Brian Tanen, the showrunner for Love, Victor who previously worked on Desperate Housewives and Ugly Betty (both of which included gay teenage characters), told Gay Times that he wanted to introduce an LGBTQ+ teen protagonist to fight back against what kids are taught is “normal.” After all, if the dominant definition of “normal” doesn’t include you and you never see yourself reflected in film or on TV, why would you ever believe you have value?
The idea of “normal” might finally be blurring on screen as the queer high school experience is taking over. Now, films and shows engage with issues that resonate with queer teens like coming out, first love, familial strain, and navigating the dynamics of sexuality and identity in small towns. Homophobia is not non-existent in these stories, shame and rejection still loom large, but it’s often assuaged in the final act; the parents accept them, their crush returns the feelings, and fellow students cheer them on. After all, the world is changing, and the increase in output is likely a direct response to that. In 2018, a study found that Gen Z was far less likely to identify as “solely heterosexual” and was in contact more frequently with those who are not confined by the gender binary. Comparatively, an article in 2001 considered suicidal behavior a “painful but unavoidable rite of passage” for LGBT youth, who were twice as likely to kill themselves than their straight peers due to “the personal and interpersonal turmoil associated with coming to terms with one’s sexual identity.” This was only two years before I went to high school.
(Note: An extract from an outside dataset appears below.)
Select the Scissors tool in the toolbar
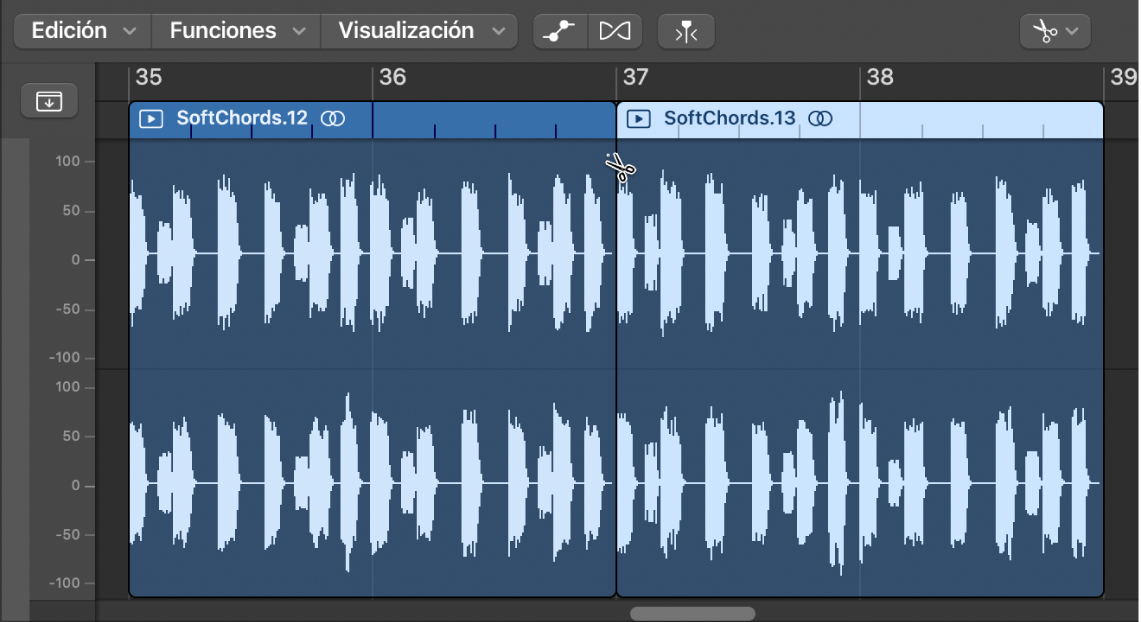point(1046,30)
The teens on screen today have moved from the sidelines and into the spotlight. Sure, these films and shows might not represent our world with complete accuracy by portraying a more idealistic one than the statistics suggest. What comes first, the representation or the societal change? These films and shows are hopeful, choosing not to exclusively represent the sad queer experience which is so often monetized by Hollywood. Instead, they take a step in the right direction, letting young queer people feel seen and included. The rest of us have to catch up. They show queer teens as happy, confused, wild, anxious, and rounded people. They show teenage queers who fall in love, who are the center of their story, and feel valued. It’s not just the Hilary Duffs or Lindsay Lohans who have that luxury now.